Background: Bacterial translocation is a process believed to result in nosocomial infections. Secretory IgA (sIgA) may have a role in the prevention of translocation by its ability to bind and aggregate bacteria, a function termed "immune exclusion." The present study was done to determine the effect of specific binding of sIgA to bacteria on the movement of these organisms across the intact epithelial membrane.
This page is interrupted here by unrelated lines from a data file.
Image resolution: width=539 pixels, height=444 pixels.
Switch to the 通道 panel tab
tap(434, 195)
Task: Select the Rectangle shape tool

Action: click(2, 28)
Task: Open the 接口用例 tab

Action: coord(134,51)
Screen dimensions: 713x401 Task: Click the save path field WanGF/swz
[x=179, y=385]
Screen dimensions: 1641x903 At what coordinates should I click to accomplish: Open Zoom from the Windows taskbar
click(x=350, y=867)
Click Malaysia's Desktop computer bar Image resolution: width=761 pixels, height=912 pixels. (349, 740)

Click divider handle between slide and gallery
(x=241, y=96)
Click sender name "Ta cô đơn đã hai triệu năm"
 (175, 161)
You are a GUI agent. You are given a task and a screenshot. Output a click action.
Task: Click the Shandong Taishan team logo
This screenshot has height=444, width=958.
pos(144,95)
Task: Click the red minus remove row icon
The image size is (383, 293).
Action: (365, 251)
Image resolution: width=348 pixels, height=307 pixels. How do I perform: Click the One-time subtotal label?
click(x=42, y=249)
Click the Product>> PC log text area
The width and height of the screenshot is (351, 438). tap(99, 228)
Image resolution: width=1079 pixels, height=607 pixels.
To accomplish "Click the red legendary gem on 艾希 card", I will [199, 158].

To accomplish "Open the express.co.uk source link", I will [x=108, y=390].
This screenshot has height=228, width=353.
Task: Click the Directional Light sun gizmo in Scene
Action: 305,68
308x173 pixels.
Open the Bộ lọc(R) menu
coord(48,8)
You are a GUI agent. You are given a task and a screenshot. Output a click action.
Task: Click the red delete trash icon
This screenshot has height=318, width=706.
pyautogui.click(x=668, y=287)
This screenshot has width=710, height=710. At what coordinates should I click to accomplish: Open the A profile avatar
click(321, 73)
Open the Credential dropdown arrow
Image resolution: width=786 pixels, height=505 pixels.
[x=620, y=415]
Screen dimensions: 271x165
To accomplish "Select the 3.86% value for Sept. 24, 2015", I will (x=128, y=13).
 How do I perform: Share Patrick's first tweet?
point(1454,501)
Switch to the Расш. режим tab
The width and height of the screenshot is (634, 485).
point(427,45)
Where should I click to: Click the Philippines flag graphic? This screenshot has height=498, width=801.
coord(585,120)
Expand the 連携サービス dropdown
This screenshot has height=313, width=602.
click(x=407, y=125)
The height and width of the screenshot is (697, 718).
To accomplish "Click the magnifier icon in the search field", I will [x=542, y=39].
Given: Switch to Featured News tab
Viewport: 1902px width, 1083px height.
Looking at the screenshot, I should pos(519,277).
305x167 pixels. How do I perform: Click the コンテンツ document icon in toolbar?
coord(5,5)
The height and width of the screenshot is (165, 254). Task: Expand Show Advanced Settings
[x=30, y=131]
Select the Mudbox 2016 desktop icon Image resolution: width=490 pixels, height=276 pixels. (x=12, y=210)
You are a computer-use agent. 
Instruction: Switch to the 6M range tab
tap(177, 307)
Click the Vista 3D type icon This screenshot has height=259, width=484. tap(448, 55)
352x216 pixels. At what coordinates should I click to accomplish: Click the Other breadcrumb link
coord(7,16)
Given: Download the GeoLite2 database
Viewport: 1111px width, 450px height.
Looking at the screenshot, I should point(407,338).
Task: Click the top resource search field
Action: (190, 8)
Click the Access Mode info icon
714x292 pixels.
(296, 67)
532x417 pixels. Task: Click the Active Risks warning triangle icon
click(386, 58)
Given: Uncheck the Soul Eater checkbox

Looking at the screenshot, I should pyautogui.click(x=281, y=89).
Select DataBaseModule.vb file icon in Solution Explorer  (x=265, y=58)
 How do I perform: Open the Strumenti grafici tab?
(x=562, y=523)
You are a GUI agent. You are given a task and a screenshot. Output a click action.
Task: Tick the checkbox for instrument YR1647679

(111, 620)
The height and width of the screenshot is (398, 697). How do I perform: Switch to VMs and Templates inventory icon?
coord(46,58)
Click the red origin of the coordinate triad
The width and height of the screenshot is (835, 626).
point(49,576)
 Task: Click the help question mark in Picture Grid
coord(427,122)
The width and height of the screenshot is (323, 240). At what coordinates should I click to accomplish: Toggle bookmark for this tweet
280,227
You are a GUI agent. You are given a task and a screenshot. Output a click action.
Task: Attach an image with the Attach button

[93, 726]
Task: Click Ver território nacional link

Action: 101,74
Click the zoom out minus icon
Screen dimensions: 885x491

Study design: Bacterial translocation across intact intestinal segments of rats were assessed in vitro using the Ussing model. Secretory IgA (0.25 mg per mL) from pooled human colostrum was added to the perfused segments of ileum in the Ussing system. Subsequently, the membranes were exposed to 5 x 10(9) cfu per mL Escherichia coli on their mucosal side. A second experiment tested the effect of human IgG when perfused with E. coli using the same preparation. All experiments had paired matched rats in a control group without immunoglobulin. The ability of sIgA and IgG to bind to E. coli was studied by an in vitro assay, as well as by transmission electron microscopy and immunofluorescence of random IgA/E. coli experiments. Measurements obtained in all experimental and control groups were the incidence and amount of bacterial passage and the potential difference generated by the intestinal segments (an index of viability).
Results: There were no differences in potential difference between control and experimental groups in either of the two experiments. Secretory IgA bound E. coli and completely prevented passage of E. coli as compared with rats in the control group. IgG bound E. coli; however, the incidence of passage was equal to that of rats in the control group. However, the presence of IgG resulted in a significantly reduced number of bacteria that passed when compared with controls (p < 0.05). Electron microscopic studies revealed intact surface morphology and immunofluorescence revealed aggregates of IgA and E. coli on the mucosal, but not submucosal, surface of the ileal membranes.
Conclusions: This study provides direct evidence of immune exclusion by sIgA. When bound to bacteria, it prevents passage across a morphologically intact segment of viable intestinal tissue.